Exercise ▸ In the listing below, copy out word for word every line from the one containing "Where should I click to: Open" to the one containing "coord(232,43)", including both. Leave the pictures out of your copy.

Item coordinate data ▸
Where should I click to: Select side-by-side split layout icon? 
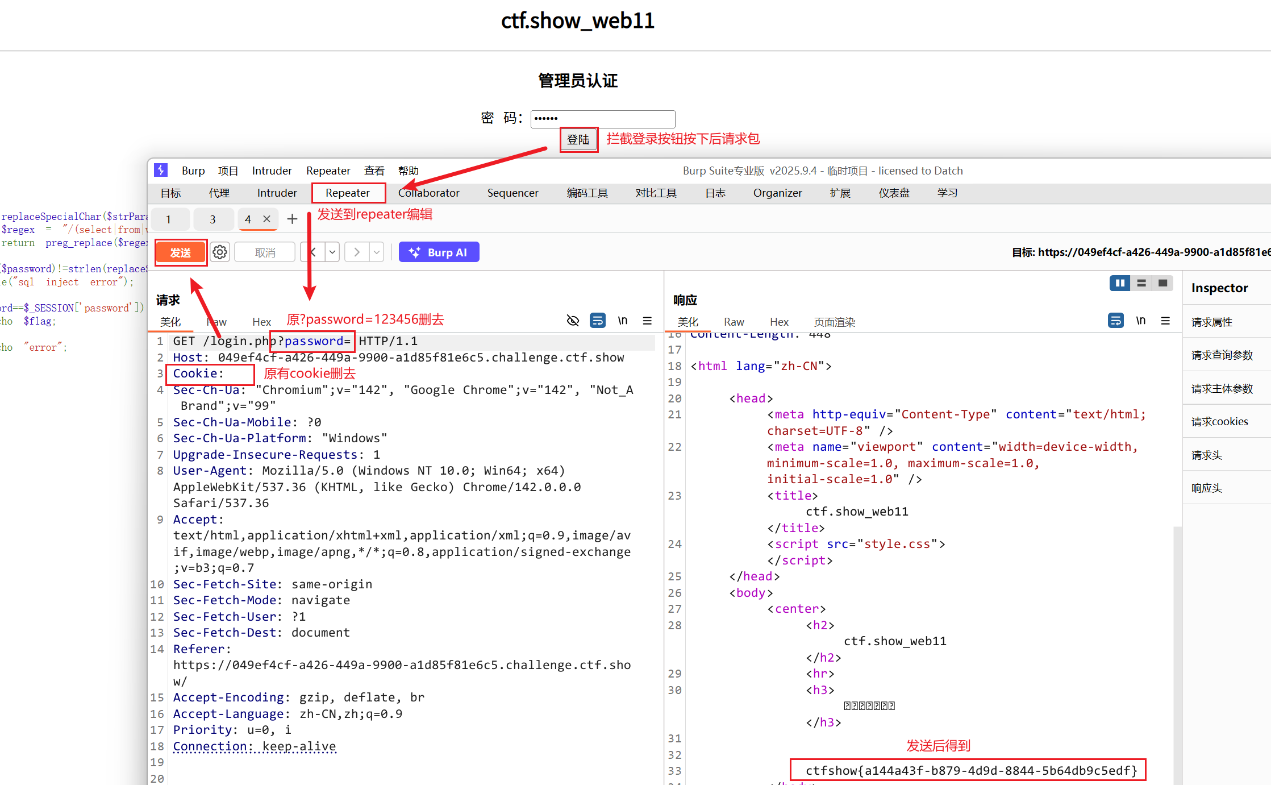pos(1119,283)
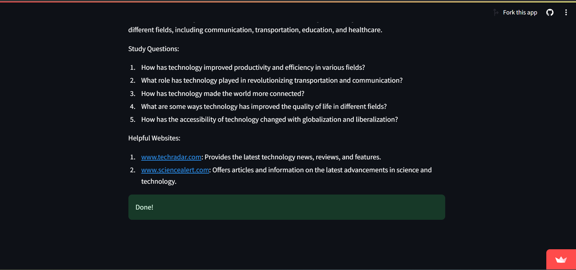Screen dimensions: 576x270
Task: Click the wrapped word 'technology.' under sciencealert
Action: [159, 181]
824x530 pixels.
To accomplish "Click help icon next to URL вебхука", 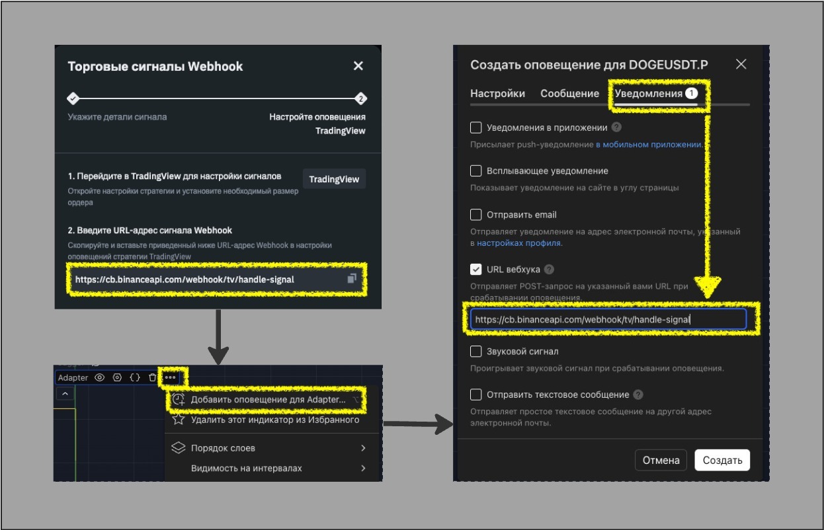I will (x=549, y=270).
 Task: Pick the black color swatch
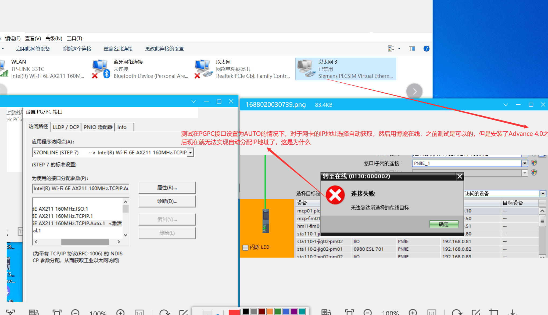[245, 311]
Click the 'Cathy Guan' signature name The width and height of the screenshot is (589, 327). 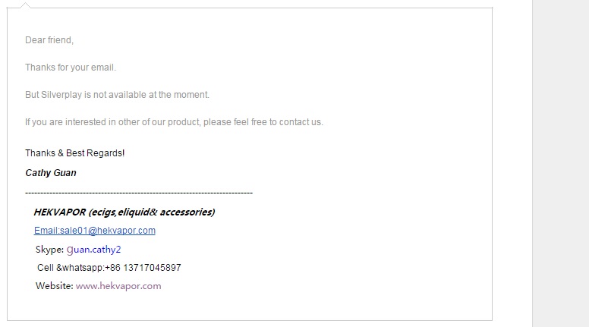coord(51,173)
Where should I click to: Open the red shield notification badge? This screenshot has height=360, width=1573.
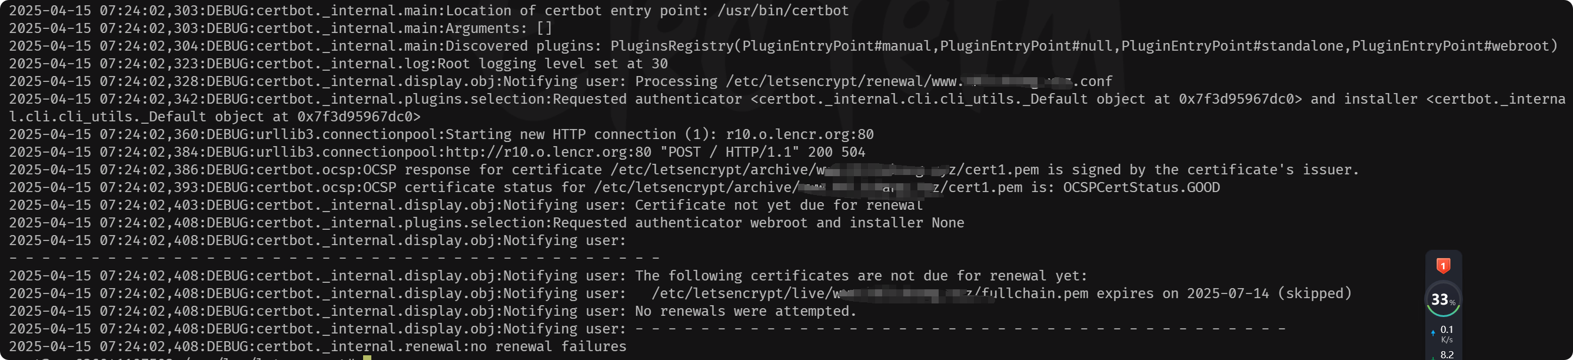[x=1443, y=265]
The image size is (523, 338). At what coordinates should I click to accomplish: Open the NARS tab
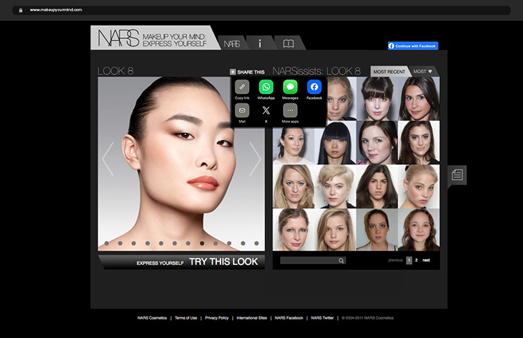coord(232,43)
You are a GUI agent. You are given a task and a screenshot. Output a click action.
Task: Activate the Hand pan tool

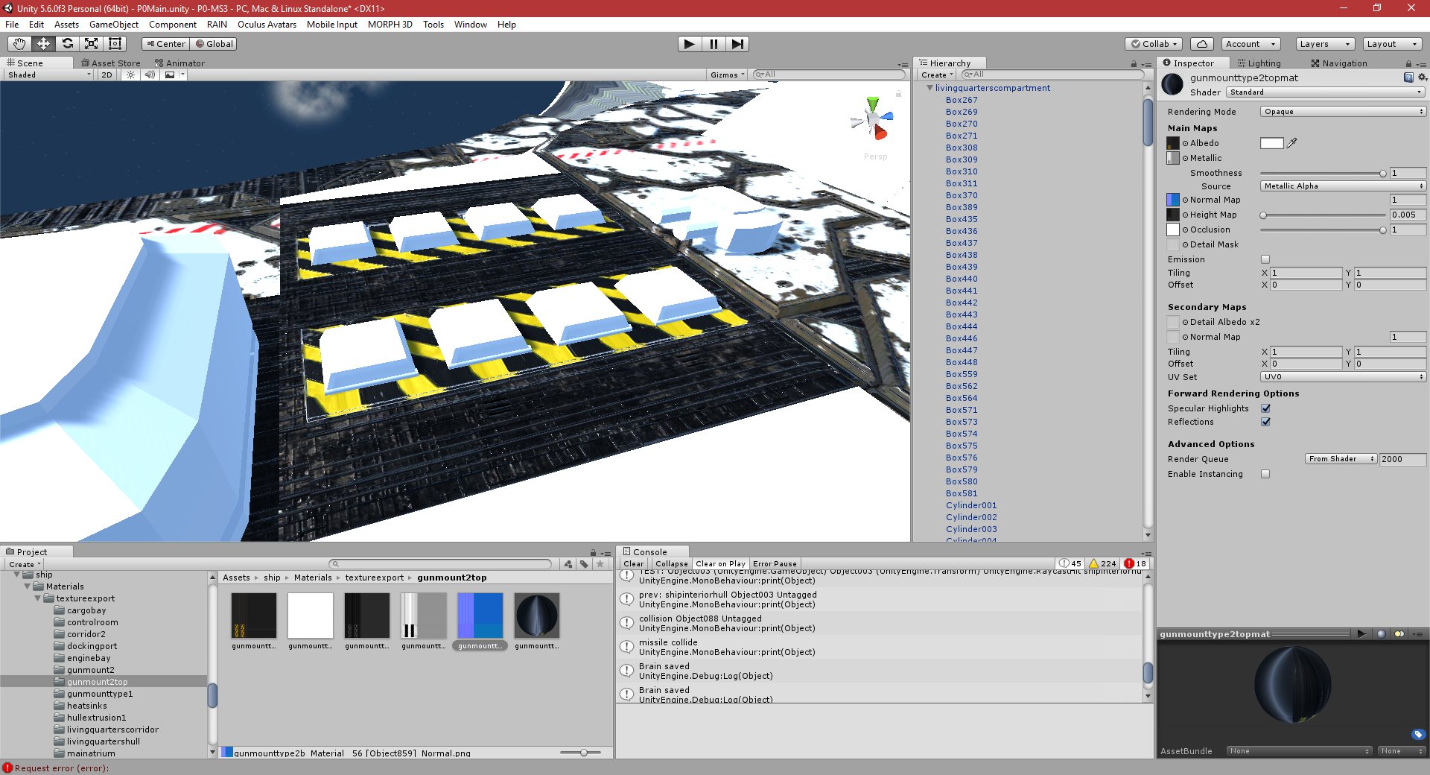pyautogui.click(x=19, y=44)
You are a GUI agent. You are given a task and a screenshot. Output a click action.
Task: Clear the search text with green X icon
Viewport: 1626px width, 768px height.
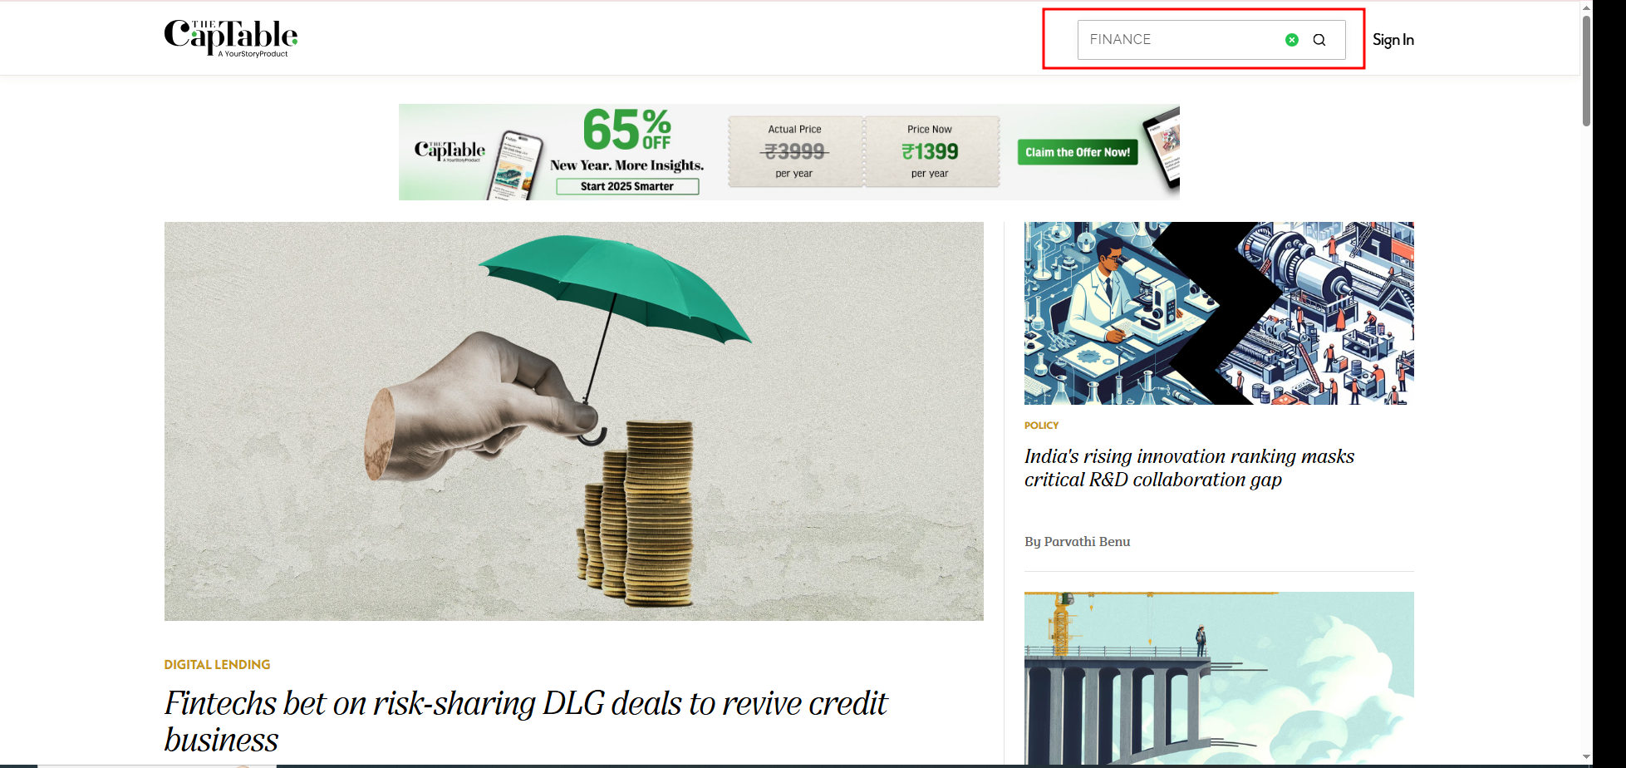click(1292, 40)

Solved problem ▸
Where should I click to: Open the red shield notification badge? This screenshot has height=360, width=1573.
[x=1443, y=265]
The image size is (523, 338). At what coordinates should I click to accomplish: Open the NARS tab
coord(232,43)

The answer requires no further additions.